I'll probably do a video before the year is out to promote Clean Sweep, plop it on the Road Trip YouTube channel. I'm hoping that my twisted views about cupholders and crash protection will ka-ching a few purchases through the Amazonian jungle. (That's where the fulfillment centre is, right?)

Looks like my first interview will be coming up soon, so I'll keep you up to date, post it when its ready. 

The goal is to be done the first draft of the second book by December 14th. The will, and the speed are there. So there it is, a deadline imposed. I'll check back in then to let you know how correct/full-of-BS I was with that statement.

Merry Happy

MJC

 

 

 

Kicking and screaming into the world of new-ish media

Blogging. Buh-logging. I'd rather be logging, with a gas-powered log splitter. (Steer it back to the centre, Mikey.) 

First off, welcome to michaeljclarkbooks.com. That's my name, without the books.com part of course. (You're rambling again. Get to the bloody point.) Oh, and the 'J' is for Jeffery. 

As this is Day One for getting my Squarespace squared away, I thought I'd shake the rust off of my knuckles and explain a little bit about the journey that is Book One. Like most first novels, Clean Sweep has been in the works for an eighth of a decade. I'm better known for writing about cars, talking on the radio about cars, and assembling videos of Yours Truly talking, driving, and pointing at cars. (Head on over to youtube.com/user/RoadTripRides for some time well wasted.) When I bump into car people and tell them my first book is coming out, they smile.
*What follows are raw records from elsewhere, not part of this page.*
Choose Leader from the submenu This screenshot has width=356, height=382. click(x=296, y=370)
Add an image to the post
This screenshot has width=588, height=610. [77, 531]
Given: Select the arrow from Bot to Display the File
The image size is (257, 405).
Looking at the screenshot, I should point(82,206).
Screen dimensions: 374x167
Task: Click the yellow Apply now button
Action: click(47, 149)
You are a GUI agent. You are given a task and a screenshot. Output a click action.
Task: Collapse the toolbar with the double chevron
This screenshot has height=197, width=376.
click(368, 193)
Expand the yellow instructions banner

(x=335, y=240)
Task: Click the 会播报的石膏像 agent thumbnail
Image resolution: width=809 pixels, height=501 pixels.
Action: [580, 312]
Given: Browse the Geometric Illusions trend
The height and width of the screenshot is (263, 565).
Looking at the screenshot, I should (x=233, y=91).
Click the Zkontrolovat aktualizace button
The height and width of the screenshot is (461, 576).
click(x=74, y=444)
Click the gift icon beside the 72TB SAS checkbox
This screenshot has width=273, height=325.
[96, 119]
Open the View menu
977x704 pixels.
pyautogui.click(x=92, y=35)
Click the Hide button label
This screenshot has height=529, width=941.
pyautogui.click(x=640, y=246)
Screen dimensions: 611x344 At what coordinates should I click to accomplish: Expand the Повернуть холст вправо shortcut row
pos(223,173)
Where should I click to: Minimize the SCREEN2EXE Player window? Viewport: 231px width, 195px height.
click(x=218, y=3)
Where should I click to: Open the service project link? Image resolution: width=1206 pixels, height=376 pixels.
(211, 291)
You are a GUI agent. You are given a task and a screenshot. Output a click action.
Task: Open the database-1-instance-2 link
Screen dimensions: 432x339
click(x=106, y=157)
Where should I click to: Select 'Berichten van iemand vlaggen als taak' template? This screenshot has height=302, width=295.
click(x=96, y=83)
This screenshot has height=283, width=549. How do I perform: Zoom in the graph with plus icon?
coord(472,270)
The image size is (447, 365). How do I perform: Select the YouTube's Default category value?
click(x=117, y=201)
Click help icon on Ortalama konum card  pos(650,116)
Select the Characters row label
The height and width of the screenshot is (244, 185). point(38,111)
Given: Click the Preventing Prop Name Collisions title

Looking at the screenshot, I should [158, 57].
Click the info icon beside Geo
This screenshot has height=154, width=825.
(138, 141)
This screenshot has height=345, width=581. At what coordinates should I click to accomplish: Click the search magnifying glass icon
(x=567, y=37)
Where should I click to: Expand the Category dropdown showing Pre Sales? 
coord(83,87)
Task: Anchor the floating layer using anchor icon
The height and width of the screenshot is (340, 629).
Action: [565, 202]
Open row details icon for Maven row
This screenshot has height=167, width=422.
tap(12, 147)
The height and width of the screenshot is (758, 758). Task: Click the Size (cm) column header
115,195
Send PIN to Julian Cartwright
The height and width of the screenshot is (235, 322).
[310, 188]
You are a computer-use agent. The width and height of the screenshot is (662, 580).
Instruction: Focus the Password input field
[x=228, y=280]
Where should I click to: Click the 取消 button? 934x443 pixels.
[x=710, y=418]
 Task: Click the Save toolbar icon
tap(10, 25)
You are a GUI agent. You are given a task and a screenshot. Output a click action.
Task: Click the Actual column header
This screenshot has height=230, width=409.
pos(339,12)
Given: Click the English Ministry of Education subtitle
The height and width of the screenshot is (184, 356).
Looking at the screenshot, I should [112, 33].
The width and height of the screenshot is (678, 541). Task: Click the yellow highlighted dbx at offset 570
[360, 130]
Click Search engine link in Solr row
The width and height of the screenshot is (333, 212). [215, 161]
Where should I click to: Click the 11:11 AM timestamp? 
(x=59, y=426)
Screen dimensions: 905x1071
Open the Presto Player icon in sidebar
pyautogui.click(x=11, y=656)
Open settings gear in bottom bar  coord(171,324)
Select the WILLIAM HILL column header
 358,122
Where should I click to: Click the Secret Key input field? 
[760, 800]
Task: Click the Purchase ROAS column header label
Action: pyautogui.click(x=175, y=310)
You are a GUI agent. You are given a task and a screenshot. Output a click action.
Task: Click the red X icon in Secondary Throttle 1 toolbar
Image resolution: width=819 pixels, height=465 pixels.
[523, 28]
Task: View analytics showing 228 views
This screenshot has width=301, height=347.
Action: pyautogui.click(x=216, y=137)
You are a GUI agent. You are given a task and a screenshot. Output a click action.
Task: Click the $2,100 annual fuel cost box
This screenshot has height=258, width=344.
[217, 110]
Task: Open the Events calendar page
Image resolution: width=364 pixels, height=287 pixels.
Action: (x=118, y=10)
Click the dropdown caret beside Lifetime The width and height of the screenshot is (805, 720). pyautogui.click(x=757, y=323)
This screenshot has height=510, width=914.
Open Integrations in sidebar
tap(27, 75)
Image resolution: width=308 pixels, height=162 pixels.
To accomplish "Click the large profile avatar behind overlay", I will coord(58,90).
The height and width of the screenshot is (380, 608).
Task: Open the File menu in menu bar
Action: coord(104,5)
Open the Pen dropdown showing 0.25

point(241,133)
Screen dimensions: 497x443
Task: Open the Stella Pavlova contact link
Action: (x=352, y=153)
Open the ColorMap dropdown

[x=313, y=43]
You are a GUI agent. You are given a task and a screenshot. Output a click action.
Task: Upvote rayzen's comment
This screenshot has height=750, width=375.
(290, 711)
Then I tell them its not about cars. That's when their heads do a Louis Del Grande. (On the inside.)

I'm sure I'm going to get asked at some point about the shift in my scribbles. (Shift. Cars again. Bloody Hell!) The fact is that I've been moving in this direction for some time, starting off about 13 years ago with sloppy screenplays that were pitched to all manner of shady Hollywood types. (In light of the current climate, which is raining well-deserved hot lava onto various members of the movie industry, that was probably a good thing.) As for the world that is automobile journalism, it sounds pretty glamorous, and it is. Ford, Toyota, and even little bitty Mitsubishi don't ply you with wine and roast beast in hopes of a bad review.

I was starting to feel more like a corporate shill than an intrepid reporter. I remember trying to do a story on the wave of crashes and fatalities involving certain domestic vehicles with overloaded keychains. (The weight of the extra crap was turning the key to the Off position while in motion, disabling the steering and the airbags.) A database had been set up by many of the grieving parents, showing the date of their loved one's passing. It didn't take too long to check the local news reports for the dates of those fatalities, which confirmed that many were drunk and/or speeding at the time of the crash. That part didn't make it into the general media feeds. The big media story was the evil corporation snuffing out lives, again. Recalls, recalls, and more recalls. Ugh. My head didn't pull a Louis Del Grande, but I was definitely using more generic ibuprofen than usual. It was time to jump.

That was two years ago, right about the time that I got out of the car, and back into the head space that is now Clean Sweep. This is where I want to be. The only way I'd do the car-think thing again is with Netflix money. Fade in. A dusty deserted airstrip. Michael Clark speaks. "Tonight, on Road Rage. We go head-to-head with the Subaru This and the Honda That. And one of these cars is GOING TO DIE!!! (Cue explosions, roll catchy theme music.)

About Winnipeg. In some ways, I do believe its Canada's best-kept secret, and there's plenty of secrets being kept in Clean Sweep. Like any location on the planet that inhabits humans, Winnipeg has plenty to hide. I hope you enjoy what I found, even if it is pure fiction. 

Keep the shiny side up, and the rubber side down.